Meyer co-wrote The Union Square Cafe Cookbook (HarperCollins, 1994) with his business partner, Chef Michael Romano. The book earned the IACP Julia Child Award for the best new cookbook by a first-time author, and was followed up with the highly acclaimed Second Helpings from Union Square Cafe (HarperCollins, 2001). Meyer also wrote The New York Times bestseller Setting the Table (HarperCollins, 2006), which examines the power of hospitality in restaurants, business, and life. In May 2009, Meyer's restaurants released a cocktail cookbook, Mix Shake Stir (Little, Brown) featuring 140 recipes, along with tips, anecdotes and photography.

==Community activism==
Meyer has served on the boards of Share Our Strength and City Harvest.

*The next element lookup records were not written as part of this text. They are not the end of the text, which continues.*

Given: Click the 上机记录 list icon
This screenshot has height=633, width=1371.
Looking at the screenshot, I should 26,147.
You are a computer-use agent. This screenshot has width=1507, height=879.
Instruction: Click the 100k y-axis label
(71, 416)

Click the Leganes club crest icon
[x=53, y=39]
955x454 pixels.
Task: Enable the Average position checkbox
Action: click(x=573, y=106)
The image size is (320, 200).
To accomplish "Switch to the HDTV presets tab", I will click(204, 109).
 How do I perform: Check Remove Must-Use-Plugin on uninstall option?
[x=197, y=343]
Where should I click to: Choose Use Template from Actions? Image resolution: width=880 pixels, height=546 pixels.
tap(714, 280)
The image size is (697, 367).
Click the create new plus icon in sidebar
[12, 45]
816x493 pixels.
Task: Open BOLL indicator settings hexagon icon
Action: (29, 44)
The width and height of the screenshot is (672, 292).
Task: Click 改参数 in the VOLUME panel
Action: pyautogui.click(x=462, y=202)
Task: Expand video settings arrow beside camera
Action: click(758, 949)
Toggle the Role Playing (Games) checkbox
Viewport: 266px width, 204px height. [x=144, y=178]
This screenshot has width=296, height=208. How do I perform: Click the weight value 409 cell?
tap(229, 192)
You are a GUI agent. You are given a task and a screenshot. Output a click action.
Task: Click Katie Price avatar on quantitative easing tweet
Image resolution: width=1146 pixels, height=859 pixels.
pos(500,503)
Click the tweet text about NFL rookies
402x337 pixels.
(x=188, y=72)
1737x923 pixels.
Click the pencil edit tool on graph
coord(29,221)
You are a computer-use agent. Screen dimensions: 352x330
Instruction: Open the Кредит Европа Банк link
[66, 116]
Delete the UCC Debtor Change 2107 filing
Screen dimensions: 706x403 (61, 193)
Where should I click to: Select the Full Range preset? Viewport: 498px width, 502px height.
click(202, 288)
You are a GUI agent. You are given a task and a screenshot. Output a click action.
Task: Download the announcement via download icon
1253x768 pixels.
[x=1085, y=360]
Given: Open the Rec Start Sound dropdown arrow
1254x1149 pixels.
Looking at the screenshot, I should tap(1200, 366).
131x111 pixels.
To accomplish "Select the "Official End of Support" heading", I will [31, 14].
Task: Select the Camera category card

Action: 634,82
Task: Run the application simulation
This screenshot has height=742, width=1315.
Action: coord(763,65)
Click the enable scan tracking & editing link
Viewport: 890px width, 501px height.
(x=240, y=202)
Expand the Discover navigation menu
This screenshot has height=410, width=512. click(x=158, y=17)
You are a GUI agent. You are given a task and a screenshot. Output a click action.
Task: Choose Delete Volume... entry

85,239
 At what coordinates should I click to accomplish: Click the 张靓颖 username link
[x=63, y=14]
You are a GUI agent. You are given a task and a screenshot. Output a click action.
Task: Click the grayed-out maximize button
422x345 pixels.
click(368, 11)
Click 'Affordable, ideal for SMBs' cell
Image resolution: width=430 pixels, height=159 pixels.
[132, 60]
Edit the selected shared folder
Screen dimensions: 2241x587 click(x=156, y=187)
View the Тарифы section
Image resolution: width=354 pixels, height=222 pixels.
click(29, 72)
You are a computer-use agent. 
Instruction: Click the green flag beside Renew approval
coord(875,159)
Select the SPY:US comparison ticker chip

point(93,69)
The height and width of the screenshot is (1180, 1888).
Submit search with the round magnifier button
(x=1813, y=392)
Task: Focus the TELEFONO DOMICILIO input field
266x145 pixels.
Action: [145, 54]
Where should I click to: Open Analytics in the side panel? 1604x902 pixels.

In addition, he served as co-chair of the Union Square Partnership for five years, and as an executive committee member for NYC & Co and the Madison Square Park Conservancy.

==Ratings and reviews==
Four of USHG's restaurants have earned three stars from The New York Times; Eleven Madison Park was upgraded to four stars in 2009. USHG's restaurants routinely appear among the Most Popular in New York City according to the Zagat guide, including Union Square Cafe, which has held the #1 spot nine times. Eleven Madison Park held three Michelin Stars, The Modern earned its second Michelin Star in 2015, Gramercy Tavern holds one Michelin Star, and GreenRiver was awarded one Michelin Star in 2016. In 2016, The Modern was awarded a Wine Spectator Grand Award in 2016.

===Awards===
Meyer and USHG have won 28 James Beard Foundation Awards.
- 2018 Workplace Legacy Award
- 2017 Julia Child Award from The Julia Child Foundation for Gastronomy and the Culinary Arts
- 2013 Pennsylvania State University School of Hospitality Management Conti Professor, Fall Semester

== Podcast appearances ==
Meyer was interviewed by Reid Hoffman on the Masters of Scale podcast, where he talked about how he ignored conventional wisdom to revolutionize the restaurant industry. He appeared on The Ringer's House of Carbs Podcast, where he presented his Washington D.C. establishment "Maialino Mare" and talked about his career in hospitality. Danny Meyer most recently appeared on The Knowledge Project Podcast to discuss the intersection between hospitality and humanity, and why we’re all invested in the hospitality business. He talked food, love and business on the Gary Vee Audio Experience Podcast.

==Book reviews==
- The Union Square Cafe Cookbook was described in the New York Journal of Books as "...expertly adapted for home use and offers many dishes worth trying and adding to your repertoire."

==Personal life==
In 1988, Meyer married Audrey Rayelyn Heffernan in an interfaith Roman Catholic and Jewish service at Unitarian Church of All Souls in Manhattan. He has a daughter, Hallie Meyer, who founded Caffè Panna, an ice cream shop in New York City.